His comments, which were broadcast, revolved around the untimely death of his mother, Princess Diana, who died in a car accident in 1997 when Harry was just 12.
WATCH: Prince Harry Honors Late Mother Princess Diana in Moving AIDS Awareness Speech
“I really regret not ever talking about it,” Harry said, according to CNN. "For the first 28 years of my life, I never talked about it."
Harry's comments were spurred by a question from former professional soccer player, Rio Ferdinand, whose wife, Rebecca, died of breast cancer in May 2015, leaving the 37-year-old English national team star as the sole caregiver to the couple's three children. Ferdinand asked the Prince about the impact his own mother's death had on him as a child.
Harry noted that it was not a sign of weakness to talk about the more difficult topics and to speak about your problems. Prince William’s younger brother hopes to encourage others to seek help if they are struggling with their mental health.

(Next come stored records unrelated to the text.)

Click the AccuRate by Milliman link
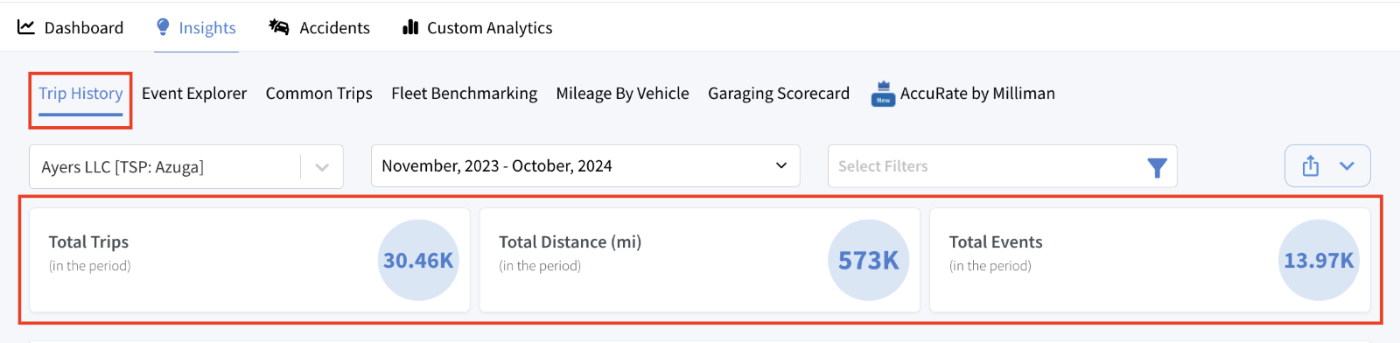The image size is (1400, 343). pos(977,94)
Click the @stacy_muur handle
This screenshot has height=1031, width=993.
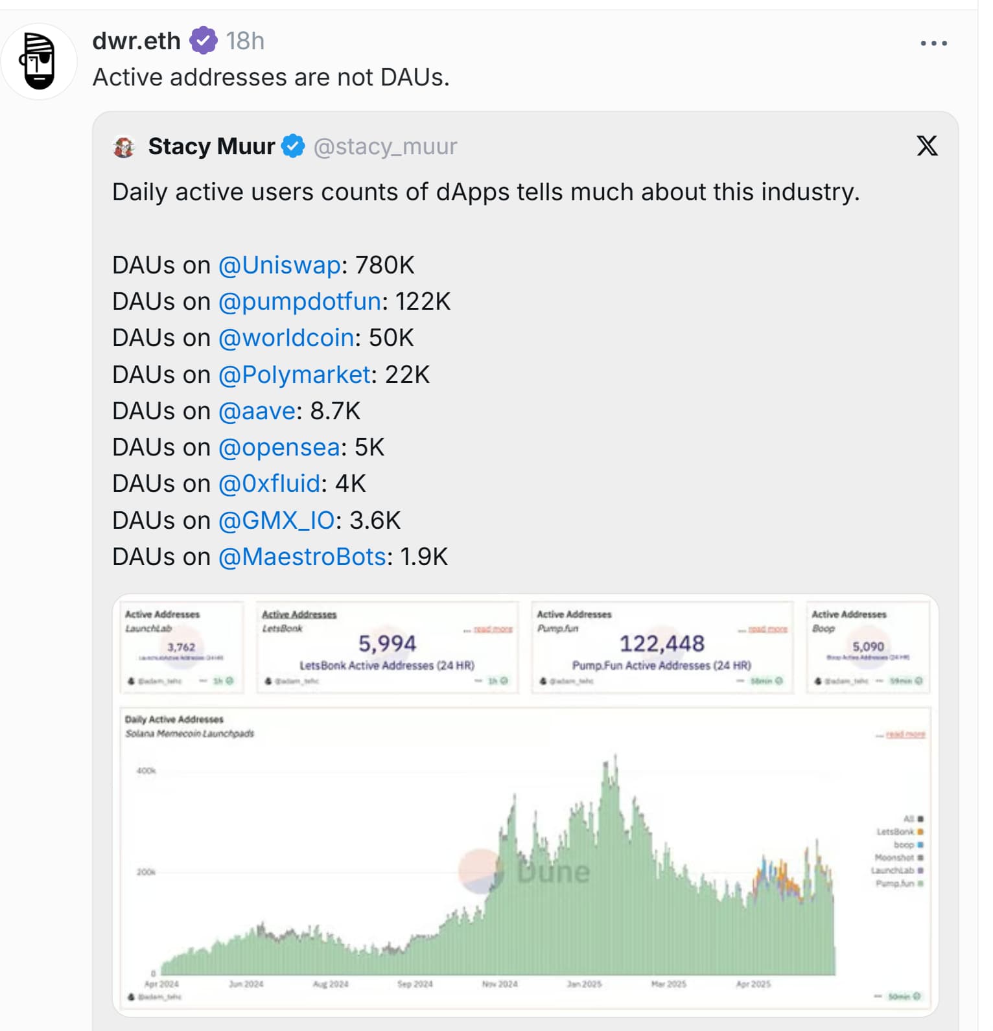pyautogui.click(x=385, y=146)
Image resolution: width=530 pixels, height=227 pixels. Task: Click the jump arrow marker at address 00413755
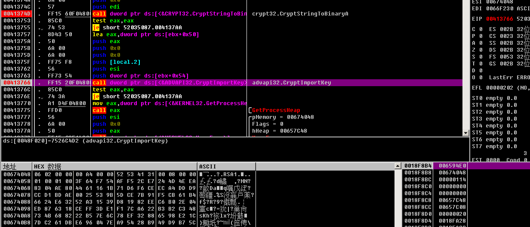(x=41, y=28)
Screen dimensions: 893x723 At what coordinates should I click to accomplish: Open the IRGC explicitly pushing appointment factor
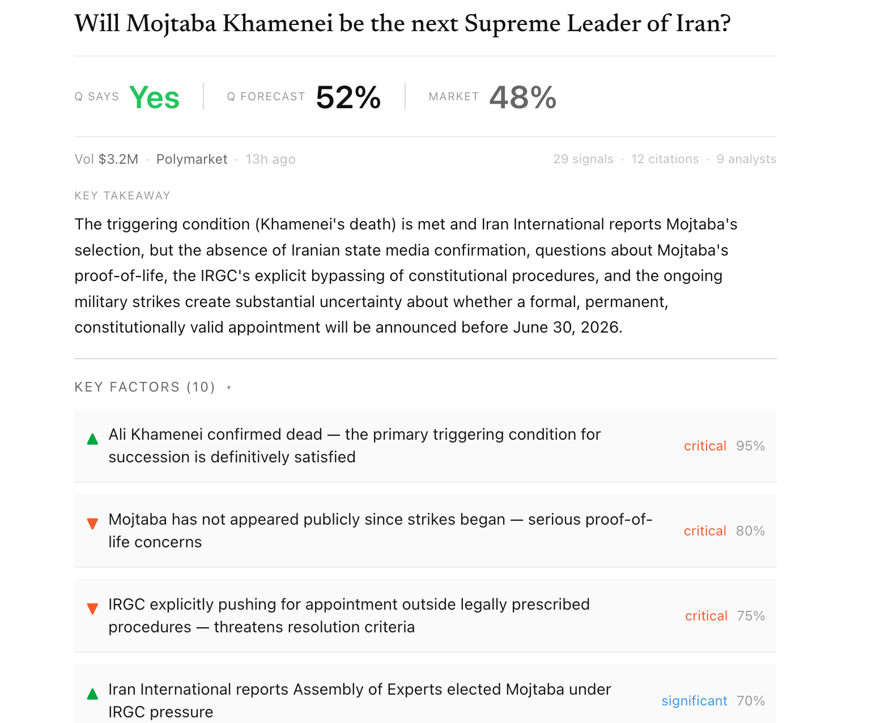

"The key message here today is that everyone can suffer from mental health," he shared. "Whether you're a member of the royal family, whether you're a soldier, whether you're a sport star… whether you're a white van driver, whether you're a mother, father, a child, it doesn't really matter. Everyone can suffer."
Lately Harry has been dedicated to carrying out his mother’s legacy through his work with HIV prevention and awareness. He recently demonstrated an HIV test in a Facebook live video and last week he spoke at the International AIDS conference in Durban, South Africa.
WATCH: Prince Harry Gets Tested for HIV in Facebook Live Video
"When my mother held the hand of a man dying of AIDS in an East London hospital, no one would have imagined that just over a quarter of a century later, treatment would exist that could see HIV-positive people live full, healthy, loving lives," Harry said during his speech.
Harry is determined to erase the stigma and shame surrounding those who request HIV testing.
"It is time for us to step up and acknowledge that stigma and discrimination still act as the greatest barrier to us defeating this disease once and for all," he added.